*** Opening of Reading text ***
While sugar substitutes have been around for more than a century, they didn't really become mainstream here in the United States until around the mid-70s. According to Carolyn De La Pena, professor of American Studies at UC Davis and author of Empty Pleasures: The Story of Artificial Sweeteners from Saccharin to Splenda, between 1975 and 1984, Americans increased their consumption of artificial sweeteners by 150 percent. This timeline makes sense when you take into account that the late seventies coincided with the start of our crazed diet culture and the revolving door of fad diets.
One such diet that doesn't seem to be going anywhere, however, is the Keto diet. Still hugely popular among Americans trying to shed a few pounds, Keto focuses heavily on limited or no carbohydrates. Because sugar contains carbohydrates, followers of Keto have turned to artificial sweeteners to satisfy those late-night cravings - sweeteners that, more often than not, contain erythritol. Erythritol in particular has become hugely popular because it's much better for baking than other sugar substitutes, has less of an artificial flavor, and will keep the eater in Ketosis, which is key for losing weight on the Keto diet.
*** Close of Reading text ***
*Work task 1:*
Using the text on sugar substitutes, answer these:
(a) By how much did Americans increase their consumption of artificial sweeteners between 1975 and 1984?
(b) What does the Keto diet focus on limiting?
(c) What three reasons does the text give for erythritol's popularity?
*Work task 2:* Pick up the text on sugar substitutes after its last sentence and keep writing in the same style.
*** Opening of Data extract ***
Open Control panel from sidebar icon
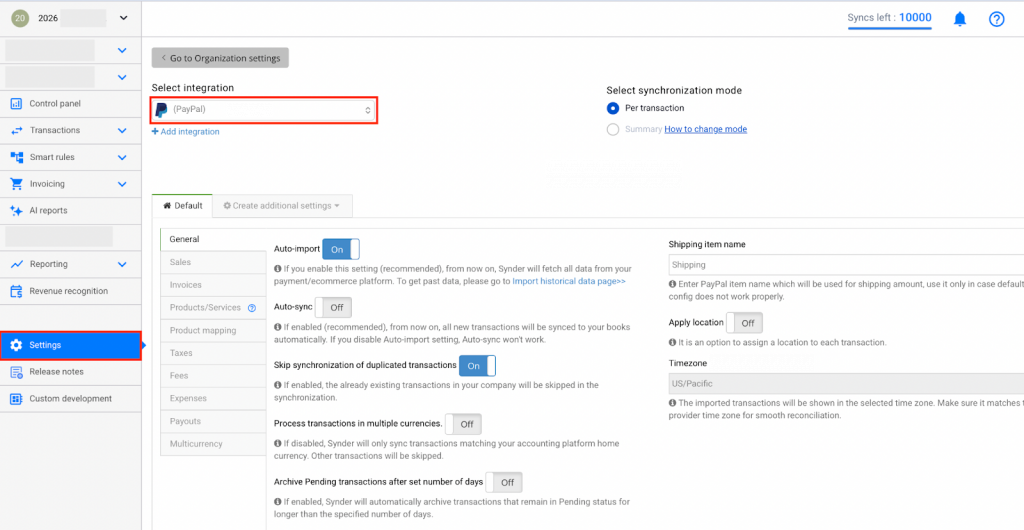This screenshot has width=1024, height=530. click(x=16, y=104)
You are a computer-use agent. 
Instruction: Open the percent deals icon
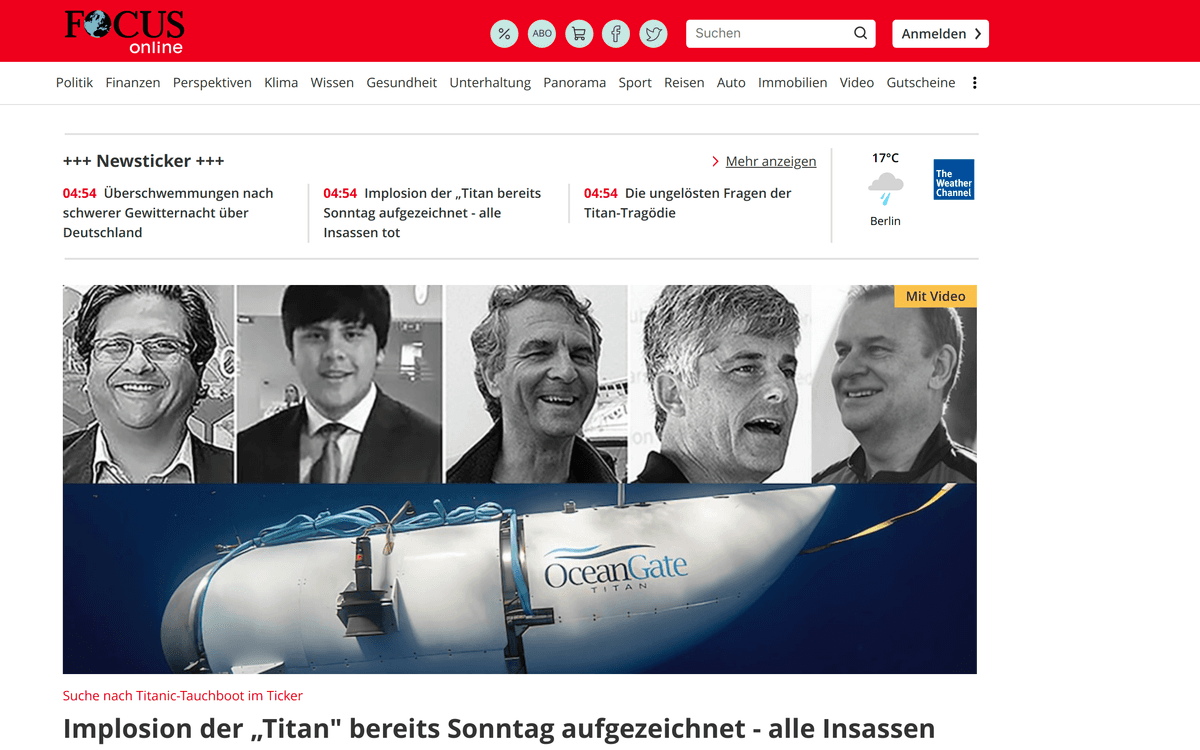click(x=504, y=34)
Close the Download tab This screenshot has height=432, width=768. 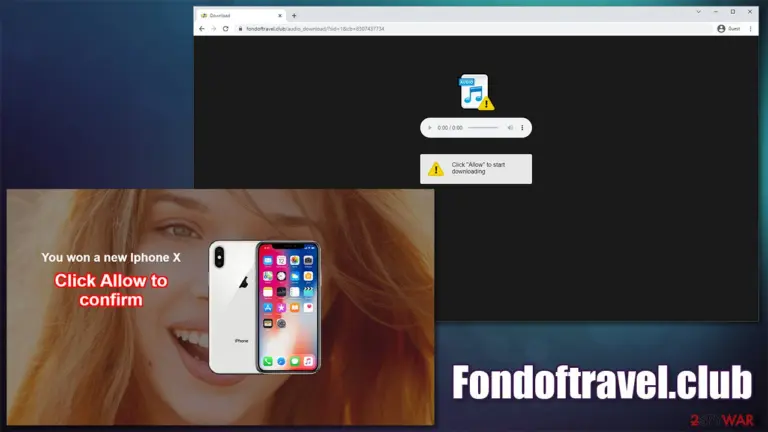point(280,16)
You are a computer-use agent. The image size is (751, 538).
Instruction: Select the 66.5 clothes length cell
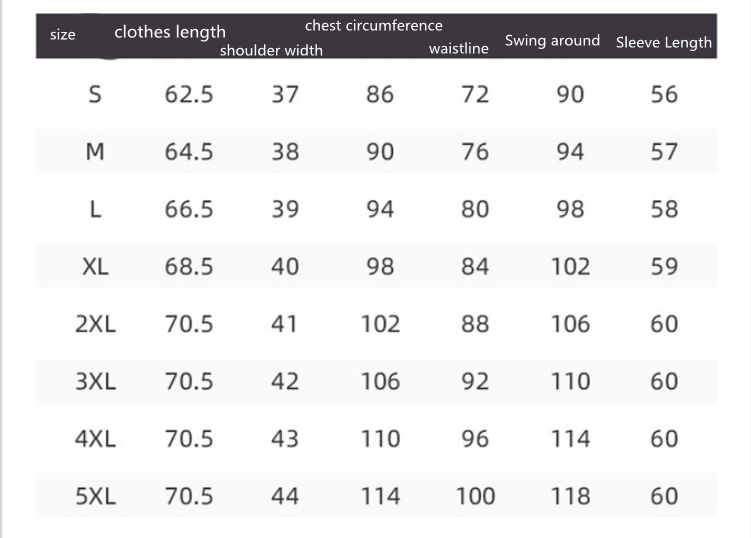pos(189,209)
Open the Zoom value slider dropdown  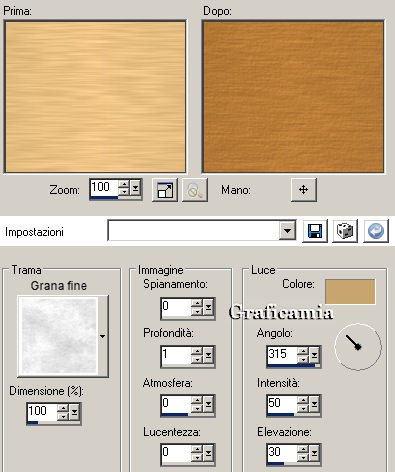tap(135, 189)
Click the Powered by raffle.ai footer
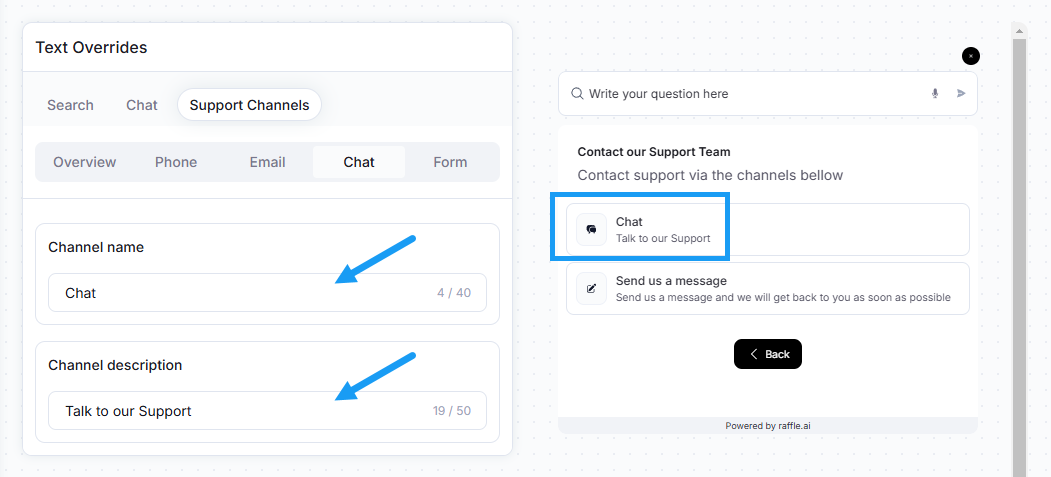The height and width of the screenshot is (477, 1051). 767,425
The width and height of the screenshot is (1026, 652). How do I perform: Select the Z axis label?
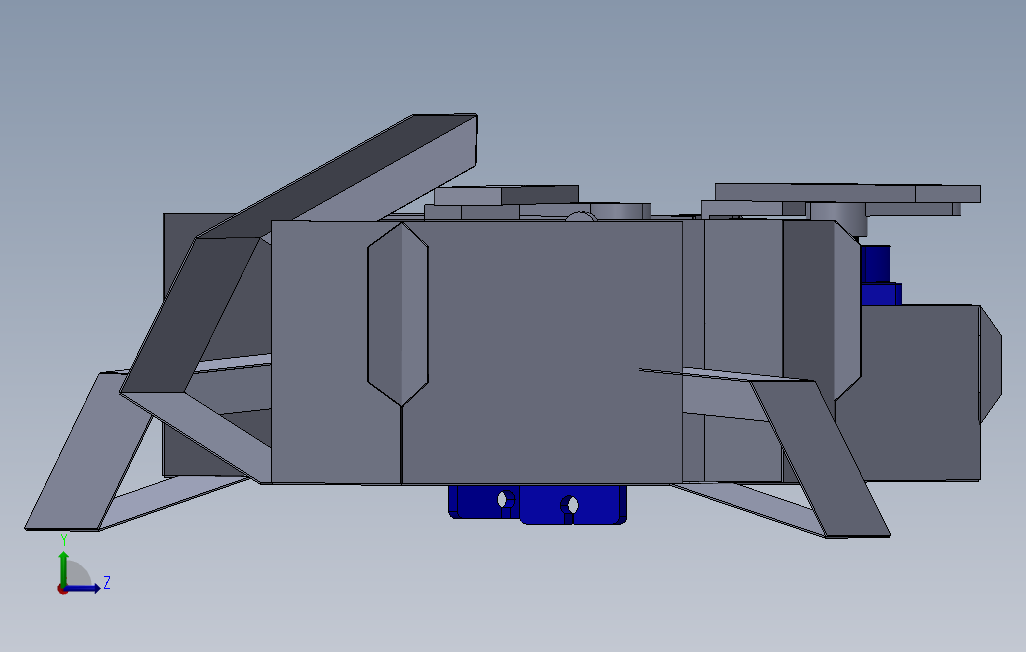(x=107, y=582)
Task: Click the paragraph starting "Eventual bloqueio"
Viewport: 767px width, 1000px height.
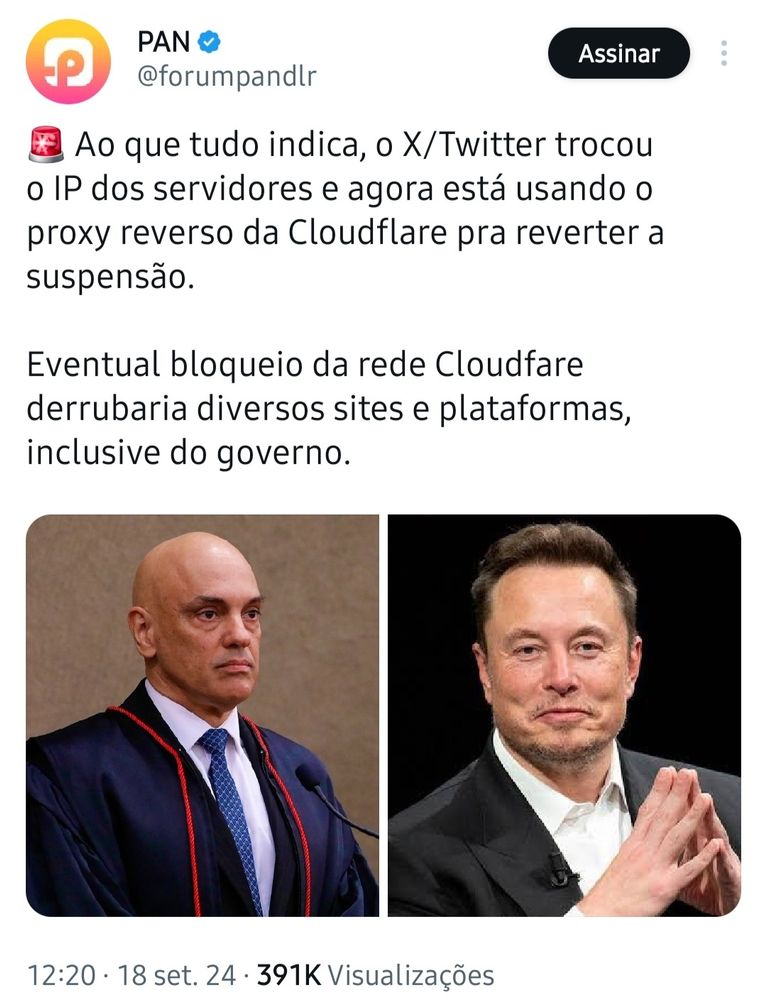Action: tap(329, 409)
*** Close of Data extract ***
*Exercise answer 1:*
(a) By 150 percent.
(b) Carbohydrates, allowing limited or none.
(c) It is much better for baking than other sugar substitutes, it has less of an artificial flavor, and it keeps the eater in Ketosis.

*Exercise answer 2:*
A new study has made waves recently because its findings indicate there's a link between erythritol and higher rates of heart attack and stroke (though the study did note that only an association was found — not causation. So should you be worried?
We asked Dan LeMoine, RD, the award-winning author of Fear No Food and the Clinical Director at Phoenix-based Re:vitalize Nutrition, what he had to say about erythritol, including its benefits and potential health risks. "Artificial sweeteners are still sweeteners. While many are non-nutritive or zero-calorie, we tend to view them similarly as we do regular sweeteners or sugars — moderation is key. While many have amazing implications on weight loss – being low to no-calorie options and having little impact on blood sugar, some have their downside," he says.

While some of that sugar substitution has been good for waistlines and health issues that come from obesity, it seems to be causing more and more concern when it comes to other potential health issues. "For example," says LeMoine, "some research indicates the popular sweeteners stevia may have negative effects on the gut microbiome. And the recent study showing correlation between the sugar alcohol, erythritol, and heart attack and stroke."